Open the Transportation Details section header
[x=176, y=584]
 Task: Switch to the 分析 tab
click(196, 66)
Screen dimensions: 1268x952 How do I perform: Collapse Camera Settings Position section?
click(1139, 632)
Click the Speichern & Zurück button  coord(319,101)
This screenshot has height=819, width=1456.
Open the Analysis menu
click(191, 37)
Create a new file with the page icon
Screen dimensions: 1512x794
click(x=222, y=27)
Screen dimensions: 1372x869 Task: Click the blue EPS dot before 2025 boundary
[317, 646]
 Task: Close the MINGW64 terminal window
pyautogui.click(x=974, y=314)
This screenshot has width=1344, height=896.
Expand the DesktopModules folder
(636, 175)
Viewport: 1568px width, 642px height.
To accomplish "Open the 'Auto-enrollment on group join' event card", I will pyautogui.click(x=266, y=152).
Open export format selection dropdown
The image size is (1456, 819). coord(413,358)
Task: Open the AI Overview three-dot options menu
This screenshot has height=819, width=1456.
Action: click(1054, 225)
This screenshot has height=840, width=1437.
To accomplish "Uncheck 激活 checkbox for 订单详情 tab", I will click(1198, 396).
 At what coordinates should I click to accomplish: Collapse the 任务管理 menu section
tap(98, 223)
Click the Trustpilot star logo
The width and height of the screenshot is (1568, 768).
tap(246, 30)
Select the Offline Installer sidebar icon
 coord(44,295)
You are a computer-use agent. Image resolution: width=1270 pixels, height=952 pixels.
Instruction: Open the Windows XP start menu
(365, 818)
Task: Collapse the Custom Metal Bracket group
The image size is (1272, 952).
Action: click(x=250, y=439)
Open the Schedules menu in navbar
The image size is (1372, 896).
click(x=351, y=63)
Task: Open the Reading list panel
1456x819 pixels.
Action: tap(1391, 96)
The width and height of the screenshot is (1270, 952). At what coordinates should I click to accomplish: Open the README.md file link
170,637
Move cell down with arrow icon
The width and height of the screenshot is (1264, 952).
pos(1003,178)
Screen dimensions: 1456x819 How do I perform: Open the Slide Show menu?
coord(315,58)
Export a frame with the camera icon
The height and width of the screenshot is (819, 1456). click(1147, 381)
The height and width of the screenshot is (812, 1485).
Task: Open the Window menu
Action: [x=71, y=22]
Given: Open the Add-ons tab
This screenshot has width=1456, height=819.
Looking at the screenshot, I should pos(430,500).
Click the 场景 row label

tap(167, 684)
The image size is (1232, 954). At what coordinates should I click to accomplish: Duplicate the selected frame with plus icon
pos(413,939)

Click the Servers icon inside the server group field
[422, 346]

________

-- Try it --
Copy, from the data above, every line where the word "will" appears.

-- Finished exercise --
To accomplish "Open the 'Auto-enrollment on group join' event card", I will pyautogui.click(x=266, y=152).
To accomplish "Uncheck 激活 checkbox for 订单详情 tab", I will click(1198, 396).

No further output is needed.